Copy out the data verbatim, starting at the line containing "You are a GUI" and continuing through the last line of the data, both included.

EXERCISE MATERIAL start

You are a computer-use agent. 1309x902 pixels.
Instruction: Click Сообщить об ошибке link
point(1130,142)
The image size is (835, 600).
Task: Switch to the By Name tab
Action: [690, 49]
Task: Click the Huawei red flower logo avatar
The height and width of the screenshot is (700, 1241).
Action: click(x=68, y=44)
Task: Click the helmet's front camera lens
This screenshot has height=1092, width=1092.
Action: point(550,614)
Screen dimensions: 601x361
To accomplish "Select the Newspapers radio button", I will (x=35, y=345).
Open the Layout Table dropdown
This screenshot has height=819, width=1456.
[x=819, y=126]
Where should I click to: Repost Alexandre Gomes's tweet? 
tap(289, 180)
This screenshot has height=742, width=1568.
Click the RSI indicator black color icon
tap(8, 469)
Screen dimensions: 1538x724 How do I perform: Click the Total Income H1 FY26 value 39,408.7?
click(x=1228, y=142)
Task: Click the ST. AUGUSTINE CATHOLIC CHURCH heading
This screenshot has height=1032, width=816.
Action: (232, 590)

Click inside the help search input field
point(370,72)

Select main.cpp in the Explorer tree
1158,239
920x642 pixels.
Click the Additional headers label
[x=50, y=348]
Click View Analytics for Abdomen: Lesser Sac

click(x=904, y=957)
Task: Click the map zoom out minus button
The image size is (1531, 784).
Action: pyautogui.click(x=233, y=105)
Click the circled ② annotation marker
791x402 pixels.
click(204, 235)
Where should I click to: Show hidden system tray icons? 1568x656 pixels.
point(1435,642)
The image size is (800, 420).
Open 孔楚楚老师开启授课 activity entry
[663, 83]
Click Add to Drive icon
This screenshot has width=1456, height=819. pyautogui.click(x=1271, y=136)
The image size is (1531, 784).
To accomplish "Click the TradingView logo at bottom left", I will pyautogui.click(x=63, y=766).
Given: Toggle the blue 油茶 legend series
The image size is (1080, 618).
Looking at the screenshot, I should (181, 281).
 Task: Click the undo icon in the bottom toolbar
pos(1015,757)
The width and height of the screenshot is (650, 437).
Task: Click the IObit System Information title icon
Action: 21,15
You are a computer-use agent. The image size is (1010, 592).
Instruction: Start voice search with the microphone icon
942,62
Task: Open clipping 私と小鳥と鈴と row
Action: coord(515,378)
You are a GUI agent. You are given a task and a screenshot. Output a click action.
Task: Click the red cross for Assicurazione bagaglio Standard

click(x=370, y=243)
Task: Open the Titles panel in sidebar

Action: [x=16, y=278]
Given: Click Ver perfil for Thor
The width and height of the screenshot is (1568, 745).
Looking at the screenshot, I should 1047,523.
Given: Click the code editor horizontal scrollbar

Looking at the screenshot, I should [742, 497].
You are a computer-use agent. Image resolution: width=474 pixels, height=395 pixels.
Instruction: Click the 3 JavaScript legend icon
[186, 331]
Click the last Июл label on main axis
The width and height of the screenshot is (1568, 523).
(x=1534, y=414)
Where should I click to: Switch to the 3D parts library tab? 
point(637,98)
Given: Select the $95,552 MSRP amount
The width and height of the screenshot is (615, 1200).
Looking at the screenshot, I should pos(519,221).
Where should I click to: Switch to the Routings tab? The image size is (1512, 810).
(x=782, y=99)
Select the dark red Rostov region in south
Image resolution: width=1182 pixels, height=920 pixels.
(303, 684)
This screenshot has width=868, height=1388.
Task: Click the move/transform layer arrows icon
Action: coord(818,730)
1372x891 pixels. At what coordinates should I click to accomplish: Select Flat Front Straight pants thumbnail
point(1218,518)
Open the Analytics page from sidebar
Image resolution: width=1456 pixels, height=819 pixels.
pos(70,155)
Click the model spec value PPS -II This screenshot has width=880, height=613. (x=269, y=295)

EXERCISE MATERIAL end

▶ [EXERCISE ANSWER]:
You are a GUI agent. You are given a task and a screenshot. Output a click action.
Task: Click the red cross for Assicurazione bagaglio Standard

click(x=370, y=243)
Task: Open the Titles panel in sidebar

Action: [x=16, y=278]
Given: Click Ver perfil for Thor
The width and height of the screenshot is (1568, 745).
Looking at the screenshot, I should 1047,523.
Given: Click the code editor horizontal scrollbar

Looking at the screenshot, I should [742, 497].
You are a computer-use agent. Image resolution: width=474 pixels, height=395 pixels.
Instruction: Click the 3 JavaScript legend icon
[186, 331]
Click the last Июл label on main axis
The width and height of the screenshot is (1568, 523).
(x=1534, y=414)
Where should I click to: Switch to the 3D parts library tab? 
point(637,98)
Given: Select the $95,552 MSRP amount
The width and height of the screenshot is (615, 1200).
Looking at the screenshot, I should pos(519,221).
Where should I click to: Switch to the Routings tab? The image size is (1512, 810).
(x=782, y=99)
Select the dark red Rostov region in south
Image resolution: width=1182 pixels, height=920 pixels.
(303, 684)
This screenshot has width=868, height=1388.
Task: Click the move/transform layer arrows icon
Action: coord(818,730)
1372x891 pixels. At what coordinates should I click to accomplish: Select Flat Front Straight pants thumbnail
point(1218,518)
Open the Analytics page from sidebar
Image resolution: width=1456 pixels, height=819 pixels.
pos(70,155)
Click the model spec value PPS -II This screenshot has width=880, height=613. (x=269, y=295)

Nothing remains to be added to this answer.